The oldest surviving feature of the present church is possibly the semi-circular head of the arch between the nave and the chancel, although the date of this uncertain. Historic England states that it is 11th century, but another theory is that it dates from 946. The brick may have come from a Roman site in the immediate vicinity of Sandridge or from Verulamium; the abbots of St. Albans are known to have had a stockpile of Roman brick, which was one of the materials used in the fabric of the abbey.

==Dedication of the church and Norman architecture==
It was no later than 1119 that the church was consecrated and dedicated to St Leonard by Herbert de Losinga, first Bishop of Norwich (he died in 1119), and that Sandridge became a parish.

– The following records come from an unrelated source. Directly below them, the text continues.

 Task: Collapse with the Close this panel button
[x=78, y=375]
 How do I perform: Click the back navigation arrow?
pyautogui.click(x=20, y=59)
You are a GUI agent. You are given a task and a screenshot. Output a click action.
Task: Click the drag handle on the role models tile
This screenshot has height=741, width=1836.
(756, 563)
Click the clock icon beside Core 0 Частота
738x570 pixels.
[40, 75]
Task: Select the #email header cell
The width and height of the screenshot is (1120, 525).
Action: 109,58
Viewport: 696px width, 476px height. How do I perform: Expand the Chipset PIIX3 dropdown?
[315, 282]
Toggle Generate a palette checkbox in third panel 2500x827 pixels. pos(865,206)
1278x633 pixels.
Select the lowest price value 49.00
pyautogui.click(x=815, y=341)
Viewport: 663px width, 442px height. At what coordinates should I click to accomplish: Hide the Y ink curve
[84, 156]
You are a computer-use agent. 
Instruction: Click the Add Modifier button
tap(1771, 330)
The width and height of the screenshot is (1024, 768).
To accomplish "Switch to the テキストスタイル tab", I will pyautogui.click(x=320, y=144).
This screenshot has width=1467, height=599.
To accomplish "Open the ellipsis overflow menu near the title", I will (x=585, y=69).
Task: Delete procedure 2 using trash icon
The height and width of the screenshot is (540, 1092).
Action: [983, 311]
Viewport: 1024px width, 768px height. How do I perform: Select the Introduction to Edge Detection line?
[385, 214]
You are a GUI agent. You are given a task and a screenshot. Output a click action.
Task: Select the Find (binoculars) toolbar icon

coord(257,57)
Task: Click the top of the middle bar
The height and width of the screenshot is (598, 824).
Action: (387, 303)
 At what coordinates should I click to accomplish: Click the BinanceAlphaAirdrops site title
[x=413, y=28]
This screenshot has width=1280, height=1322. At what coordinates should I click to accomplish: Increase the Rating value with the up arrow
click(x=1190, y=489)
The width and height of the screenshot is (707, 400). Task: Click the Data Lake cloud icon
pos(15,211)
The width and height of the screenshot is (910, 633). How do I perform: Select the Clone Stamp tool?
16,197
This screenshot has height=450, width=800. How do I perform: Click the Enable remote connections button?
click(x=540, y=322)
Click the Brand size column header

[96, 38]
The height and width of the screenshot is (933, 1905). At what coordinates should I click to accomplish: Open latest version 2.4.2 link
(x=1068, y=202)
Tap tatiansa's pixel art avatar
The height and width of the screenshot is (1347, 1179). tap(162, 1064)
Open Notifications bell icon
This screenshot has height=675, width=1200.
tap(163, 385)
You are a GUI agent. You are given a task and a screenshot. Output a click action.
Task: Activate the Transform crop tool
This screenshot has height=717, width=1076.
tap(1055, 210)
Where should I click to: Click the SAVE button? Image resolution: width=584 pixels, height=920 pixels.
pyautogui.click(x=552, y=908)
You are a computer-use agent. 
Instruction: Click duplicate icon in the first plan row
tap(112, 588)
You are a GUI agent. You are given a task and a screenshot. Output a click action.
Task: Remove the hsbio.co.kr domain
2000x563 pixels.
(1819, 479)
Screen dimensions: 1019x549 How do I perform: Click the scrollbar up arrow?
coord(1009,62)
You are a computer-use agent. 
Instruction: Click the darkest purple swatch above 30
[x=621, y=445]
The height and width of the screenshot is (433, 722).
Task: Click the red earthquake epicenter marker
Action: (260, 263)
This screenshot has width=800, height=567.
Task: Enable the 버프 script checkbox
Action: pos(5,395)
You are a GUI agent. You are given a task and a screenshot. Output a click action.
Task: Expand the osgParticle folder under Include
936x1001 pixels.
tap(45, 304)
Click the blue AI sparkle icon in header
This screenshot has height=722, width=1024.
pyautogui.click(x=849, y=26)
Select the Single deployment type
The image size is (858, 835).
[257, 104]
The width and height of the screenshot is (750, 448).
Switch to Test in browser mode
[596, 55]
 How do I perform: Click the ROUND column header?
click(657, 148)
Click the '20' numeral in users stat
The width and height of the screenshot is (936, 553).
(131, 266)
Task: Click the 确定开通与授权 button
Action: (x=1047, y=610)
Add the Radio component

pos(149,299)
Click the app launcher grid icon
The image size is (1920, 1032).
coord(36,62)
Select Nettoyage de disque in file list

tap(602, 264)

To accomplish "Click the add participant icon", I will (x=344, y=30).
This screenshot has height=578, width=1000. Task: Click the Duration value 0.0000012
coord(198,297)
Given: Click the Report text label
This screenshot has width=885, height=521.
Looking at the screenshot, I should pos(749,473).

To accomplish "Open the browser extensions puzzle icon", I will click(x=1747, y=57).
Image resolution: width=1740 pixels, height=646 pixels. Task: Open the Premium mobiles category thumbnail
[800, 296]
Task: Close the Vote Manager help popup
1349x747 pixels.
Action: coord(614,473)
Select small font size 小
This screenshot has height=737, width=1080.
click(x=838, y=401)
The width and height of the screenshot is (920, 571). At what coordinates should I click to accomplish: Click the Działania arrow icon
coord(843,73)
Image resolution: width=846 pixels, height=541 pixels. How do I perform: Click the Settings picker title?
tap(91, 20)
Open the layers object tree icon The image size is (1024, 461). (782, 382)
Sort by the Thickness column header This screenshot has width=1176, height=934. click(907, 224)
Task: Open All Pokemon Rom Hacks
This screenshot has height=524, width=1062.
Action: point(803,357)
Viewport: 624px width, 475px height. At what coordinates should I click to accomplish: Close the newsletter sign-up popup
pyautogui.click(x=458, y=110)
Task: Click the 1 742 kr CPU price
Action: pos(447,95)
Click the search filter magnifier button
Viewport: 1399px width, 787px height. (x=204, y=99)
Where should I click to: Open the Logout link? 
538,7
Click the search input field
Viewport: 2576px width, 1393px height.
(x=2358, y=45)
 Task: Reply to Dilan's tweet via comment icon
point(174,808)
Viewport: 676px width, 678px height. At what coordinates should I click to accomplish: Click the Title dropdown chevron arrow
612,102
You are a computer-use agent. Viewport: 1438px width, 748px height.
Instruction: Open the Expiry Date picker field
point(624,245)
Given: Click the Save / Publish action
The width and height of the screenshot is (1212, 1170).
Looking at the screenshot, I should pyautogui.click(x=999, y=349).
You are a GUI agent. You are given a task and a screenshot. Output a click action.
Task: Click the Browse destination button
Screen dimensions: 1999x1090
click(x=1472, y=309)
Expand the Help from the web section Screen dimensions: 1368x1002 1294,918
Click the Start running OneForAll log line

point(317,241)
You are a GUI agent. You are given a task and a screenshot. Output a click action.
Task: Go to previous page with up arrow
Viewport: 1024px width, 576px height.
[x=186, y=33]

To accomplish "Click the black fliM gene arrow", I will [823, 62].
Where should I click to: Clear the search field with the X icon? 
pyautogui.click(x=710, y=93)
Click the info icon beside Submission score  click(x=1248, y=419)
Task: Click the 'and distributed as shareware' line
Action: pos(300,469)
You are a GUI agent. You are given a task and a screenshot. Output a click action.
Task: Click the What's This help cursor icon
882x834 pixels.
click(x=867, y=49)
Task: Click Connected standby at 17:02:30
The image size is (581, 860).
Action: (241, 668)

The nave was enlarged and aisles were added between 1160 and 1180. On either side of the nave are three Norman arches. The font is also thought to date from Norman times. The Early English pointed arch and the tower either built or re-modelled towards the end of the 13th century.

The stone screen was added to the wall between the nave and the chancel towards the end of the 14th century. It is richly ornamented on the eastern side but plainer on the west as here there was a carved wooden screen with rood loft and rood above and an altar on each side of the archway into the chancel. The chancel was re-built and lengthened in 1399 and the squared headed perpendicular windows replaced the narrower Norman windows in the aisles. The south doorway was also built.

The Church Interior

After the dissolution of the monasteries many valuable ornaments and fittings of the church were removed, and the church fell into neglect and decay. By 1638 the church was fitted with pews and the arrangement of these has lasted to modern times. A pulpit was erected on the south side of the nave, the remains of which can be seen in the prayer desks in the sanctuary. The tower collapsed in 1692 or 1693 and the church wardens reported that the rebuilding would cost seven hundred pounds. Nothing was done beyond boarding up the arch in the west end and clearing away some of the rubble.

The clerestory of the nave and the roof were in a very bad state in 1710 but where patched up and made to serve until 1786. In 1786 the rotten walls of the clerestory were removed and the roof lowered and flattened out to rest on the Norman arches. Attic windows were put in and the wooden bell turret erected. Between 1836 and 1838 a tower was built.

The church prior to its restoration

During 1886–1887 the architect William White restored the whole church to the state it exists in today. It cost £3800 and re-opened on 7 June 1887. The ring of bells was dedicated on 11 January 1890.

===Organ===
The organ was given by Mr and Mrs Kinder, Mr and Mrs Marten and Dr Griffith. It dates from about 1880 and was originally a single manual instrument. Before the church's restoration it stood in the chancel, then it was re-built under the tower.

In 1914 the instrument was enlarged by Norman and Beard and re-built at the east end of the north aisle. At the same time the pulpit was moved to the north side of the chancel screen and the choir seated in the chancel. The inaugural recital was given in May 1914 by the organist of Temple Church, Walford Davies.

==Lychgate==

To the south of the churchyard is a lychgate. This structure, which with its flanking walls is a Grade II listed building, was erected after World War I as a memorial.

The dedication of the lychgate in 1921

Plaques list the names of the village's fallen soldiers and also the names of those who served and returned.